Right. Was that the first place after New Orleans? Yeah, that was I moved from New Orleans when I was seventeen. But this crib, this was my first house. Yeah. You know, this is not my childhood home. But after Katrina, I did announced an initiative to bring back my neighborhood. So if I'm going to ask people to come back, I said I'll buy the first one. So I bought the first house. And which neighborhood?
Two blocks from my dad. He's ninety five. I have around the clock care for him at home.
You know, how which neighborhood is this. Pontchartrain Park. And that was totally underwater.
It was one of those neighborhoods completely is one of the deepest places, one of the deepest places. But you know it was a park. Pontchartrain Park is to New Orleans what Baldwin Hills is to L.A. post-World War Two was the one. It was a place for middle class African-Americans as a result of the advocacy of of civil rights because you could not purchase a home. Is the height of segregation. Yeah. The early 50s, all those FHA loans, as we're dealing with this racial reckoning and people ask what is systematic racism?
You could not the deal was we'll give you these FHA loans and we'll restrict make sure that Negroes can't get them. And so people said, OK, cool, that was that was the restriction that was put on it.
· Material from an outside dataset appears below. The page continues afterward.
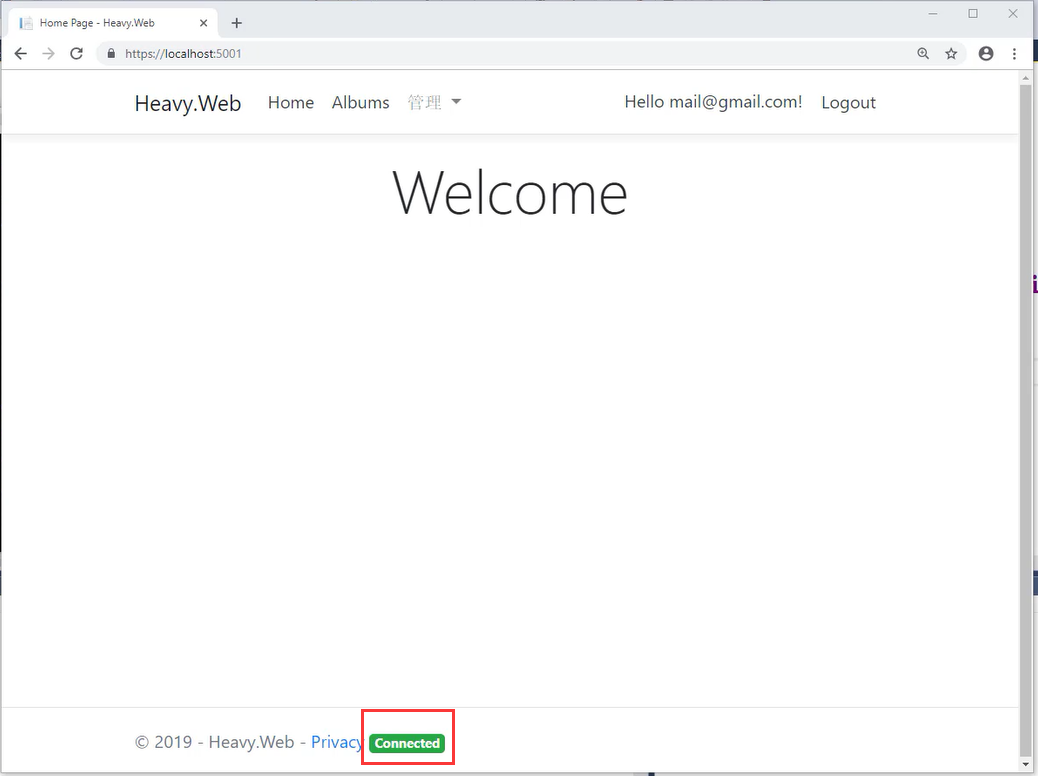Click the Heavy.Web brand link

coord(188,103)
And so how did the how did that neighborhood come to be then the advocacy of a great attorney, AP Aptera, basing it on eliminating the prohibition of access to green space. You could only go to a park in New Orleans once. A week on Wednesday, Negro Day, you were arrested in a park marked a park, if you will call it any other day, and and so this was access to green space. So it ended up it was a compromise, separate but equal, were just adjacent to what was then a white neighborhood.
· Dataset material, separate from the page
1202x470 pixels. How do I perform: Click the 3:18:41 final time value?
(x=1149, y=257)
They put a ditch between us.
I call it the DMZ, and it's still there. It is there now that, you know, they trying to retrofit it in all and say it's about flood protection.
I'm like, it's not about flood protection. It was the dish that didn't go anywhere. It had no outlet. So beautifying it. And so it was separate but equal. So we made something ugly into something beautiful. Pontchartrain Park has a golf golf course right in the middle of it, designed by Joseph Bartholomew, who was African-American. He designed most of the courses in New Orleans, really better country club, but he couldn't play on it. Oh, wow.
Can you play? I don't call it playing. I know by the ninth hole, I stop by the beer. I'll drive and buy the beer. Can I play in L.A., man? Yeah, and I've never set foot in L.A. It's like, you know, all I hear is can I play through. Yeah. Yeah. Right through here.
Get away. Get out of the way. I got away.
I can't even do the little three part Griffith Park man. I'm like, damn man. We all care in three clubs. Yeah.
No, I don't know anything about that sport, but I know that people like it. So.
So how is the the the the renovation going of the neighborhood. I mean is it did it pick up since you bought it.
Oh yeah. We're like at ninety percent. Oh wow. You know, still issues and stuff like that. But you know, I was telling this to someone the other day. I said Katrina was fifteen years ago. Uh huh. It seems like yesterday but it was fifteen years ago. It shows you how a tragedy can be very impactful. You know, everything is pre Katrina and post-Katrina New Orleans a lot of times.
Yeah, I did some sort of benefit show there. You know, it was it seemed like it should have been, I can remember a couple of years after, but it was like happened it look like it happened a week ago. I mean, it took a long time.
Yeah. And, you know, you have to fight all the elements of. You know, folks who do not do not have your best interests at heart, I'm a capitalist. I love to say that I am a capitalist, hardcore capitalist. OK, most people that run the capitalist system now are not they claim to be true because true capitalism is saying, hey, man, I want everyone to have access to school and more people in school.
The more ideas, the more ideas, more competitive the ideas, the better the ideas they rise to the top, the better the ideas, the more growth. And then the pie expands. Right. The pie expands. OK, capitalist, the capitalist. Now the people who claim to be capitalists. Only my kids, I'm going to go to school, there's a finite amount of wealth and you've got to get as much of it as possible so you can insulate yourself.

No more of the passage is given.